Activity list:
a: In the article about Team Jim Breslin, list every institution that receives proceeds from The Ride to Conquer Cancer.
b: Answer these questions using the article about Team Jim Breslin:
(i) How many years did Jimmy Breslin serve as a Fairfax County firefighter?
(ii) Who captains Team Jim Breslin?
(iii) Which high school did both brothers graduate from?
c: Pick up the article about Team Jim Breslin and The Ride to Conquer Cancer after its final sentence and keep writing.

Source passage:
************

A Fairfax County firefighter for 28 years, Jimmy Breslin died of cancer last year at age 55, but he’s never far from the thoughts of his friends and family. And in tribute to him, they raise money for and participate in The Ride to Conquer Cancer.
This bicycling event doesn’t happen until September, but the eight members of Team Jim Breslin – captained by his brother Tim – are already hard at work training and raising funds.
“It means a lot because I’m doing something in honor and memory of my brother,” said Tim Breslin. “And the money raised truly benefits people in their treatments and in the prevention of cancer.”
Both brothers have ties to the local area. They were born and raised in Fairfax and graduated from Woodson High. And Jimmy served at both Centreville Fire Stations 17 and 38.
THE RIDE is Sept.19-20; proceeds go to the Johns Hopkins Kimmel Cancer Center, plus Sibley Memorial, Suburban and Howard County General hospitals. It’s not a race, so cyclists of all abilities may participate.

************

Data:
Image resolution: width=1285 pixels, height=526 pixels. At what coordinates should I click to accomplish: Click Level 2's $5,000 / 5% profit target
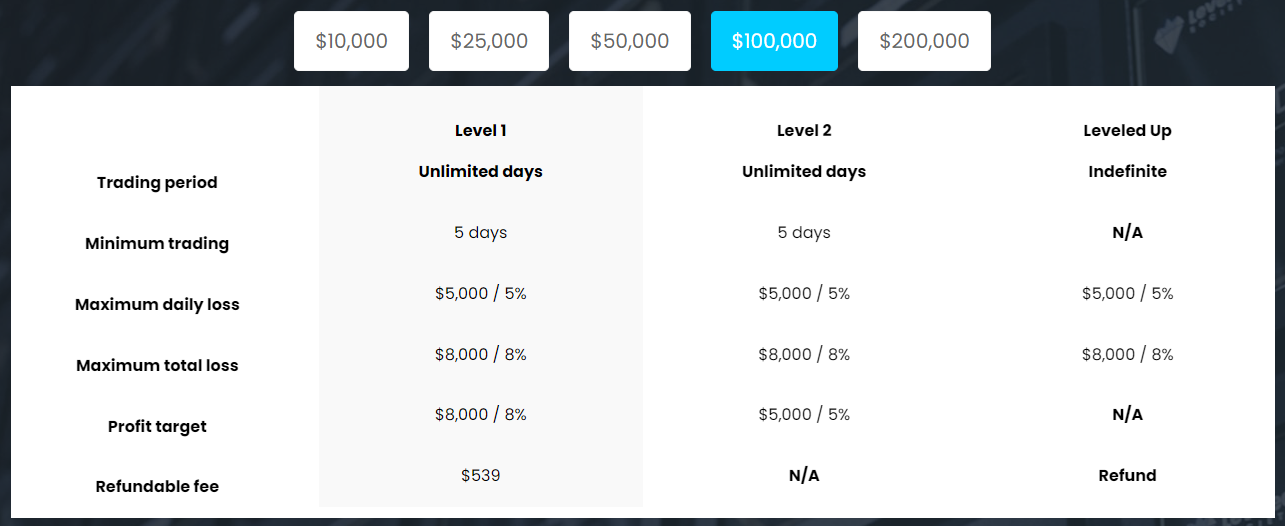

************

Exercise results:
a:
Johns Hopkins Kimmel Cancer Center
Sibley Memorial Hospital
Suburban Hospital
Howard County General Hospital

b:
(i) 28 years
(ii) His brother, Tim Breslin
(iii) Woodson High

c:
To donate or register, go to www.ridetovictory.org or call 855-822-RIDE. Or contribute directly to Team Jim Breslin at http://www.ridetovictory.org/site/TR/Events/2015WashingtonDC?team_id=5822&pg=team&fr_id=1091.
Jimmy and his wife Janet had three children and three grandchildren. “He was a real, family man,” said Tim Breslin. “His family was his number-one priority, so it was incredibly tough when he died.”
Yet Jimmy definitely left his mark on the world. After retiring as a firefighter, he became a special-needs bus driver and route manager for Prince William County Public Schools. “He asked for special-needs children; that was his second calling in life,” said Breslin. “He loved them like his own kids and, in his house, he’d show you stuff they’d made for him.”
But in 2012, Jimmy was diagnosed with esophageal cancer and battled it as best he could. “Then in January 2014, one of our sisters, Maureen Romano, heard about the Ride and told us about it,” said Breslin. It’s 150 miles – 75 miles/day over two days – in Maryland and Washington, D.C., and each rider has to raise a minimum of $2,500.
“I’d never done anything like that before,” said Breslin. “But she and I wanted to do it to support our brother because he was in the fight of his life.” Two months later, on March 27, 2014, Jimmy lost his battle. “We were just running individually,” said Breslin. “But when Jimmy died, other friends and family members asked if they could join, and soon we became a team. And altogether, we raised $38,153.”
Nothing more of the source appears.